Patients with cancer are at substantially increased risk for deep vein thrombosis (DVT) and resulting pulmonary embolism. Together, these two forms of venous thromboembolism constitute the second leading cause of death for patients with known malignancies. The standard of care for DVT is anticoagulation, yet many patients with cancer and DVT are unable to receive anticoagulation because of the bleeding risk that it poses. In a study recently published in JAMA Internal Medicine, a team of investigators under the leadership of Rahul A. Sheth, MD, reported that for patients with cancer and DVT who are unable to receive anticoagulation, inferior vena cava (IVC) filter placement reduces the risk of pulmonary embolism. In this interview with i3 Health, Dr. Sheth discusses his study findings and shares his advice for physicians as they care for patients with cancer and DVT.
In what ways is DVT treatment more challenging in patients with cancer compared to patients without cancer?
Rahul A. Sheth, MD: Cancer adds to the complexity of treating patients with DVT in several ways. Cancer itself increases a patient's propensity for developing DVT. At the same time, though, many cancer patients are at increased risk for bleeding, rendering the gold standard therapy of anticoagulation unsafe.
What prompted you to investigate the association between IVC filter placement and pulmonary embolism risk in patients with cancer and DVT?
Dr. Sheth: IVC filters are commonly considered the best treatment option for patients with DVT who cannot receive anticoagulation. However, the data on their efficacy are surprisingly limited given the frequency with which these devices are used. This is particularly true for the population of patients with cancer. We wanted to see if we could address some of the important knowledge gaps using a "big data" approach across a large cohort of patients with cancer.
Can you comment on the significance of your findings?

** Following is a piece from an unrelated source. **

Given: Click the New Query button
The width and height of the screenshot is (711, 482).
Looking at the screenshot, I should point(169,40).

Dr. Sheth: In our study of almost 90,000 patients, we found that IVC filters were effective in reducing the rate of pulmonary embolism across the spectrum of cancer types. We also saw that IVC filters did not increase the rate of DVT, an association that has been suggested by prior studies. We did not, however, see an improvement in the survival of patients who received IVC filters. This is likely due to the fact that IVC filters tended to be placed in cancer patients with worse overall health.

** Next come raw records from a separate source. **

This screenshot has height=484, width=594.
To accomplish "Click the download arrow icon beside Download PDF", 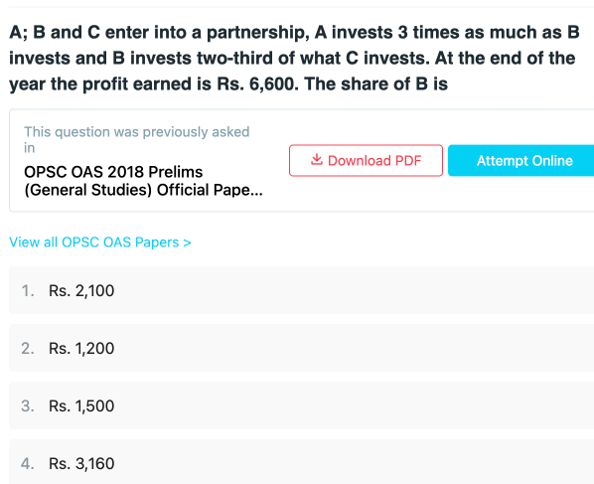I will coord(317,160).
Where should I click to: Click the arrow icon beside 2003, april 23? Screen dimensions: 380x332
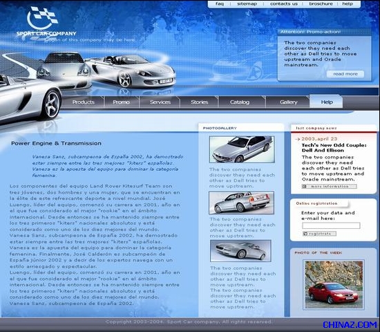(x=297, y=139)

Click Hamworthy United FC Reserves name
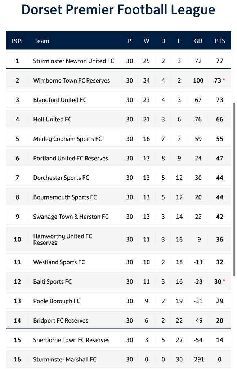(x=62, y=239)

What advice can you share with physicians as they seek to provide the best care to patients with cancer and DVT?
Dr. Sheth: IVC filters can be effective tools in preventing the development of pulmonary embolism for cancer patients with DVT. As always, careful patient selection is critical to ensuring the best outcomes.
About Dr. Sheth
Rahul A. Sheth, MD, is an Assistant Professor of Interventional Radiology at The University of Texas Medical School and The University of Texas MD Anderson Cancer Center in Houston, Texas. His research, which focuses on treatments involving interventional radiology for patients with cancer and hematological conditions, has been published extensively. He has been the recipient of multiple honors, most recently including the President's Recognition for Faculty Excellence in Research at MD Anderson. His research is funded by several foundations, including the Society for Interventional Radiology, the Radiological Society of North America, and the National Institutes of Health.
For More Information
Balabhadra S, Kuban JD, Lee S, et al (2020). Association of inferior vena cava filter placement with rates of pulmonary embolism in patients with cancer and acute lower extremity deep venous thrombosis. JAMA Netw Open, 3(7):e2011079. DOI:10.1001/jamanetworkopen.2020.11079
Interview edited for clarity. Any views expressed above are the speaker's own and do not necessarily reflect those of i3 Health.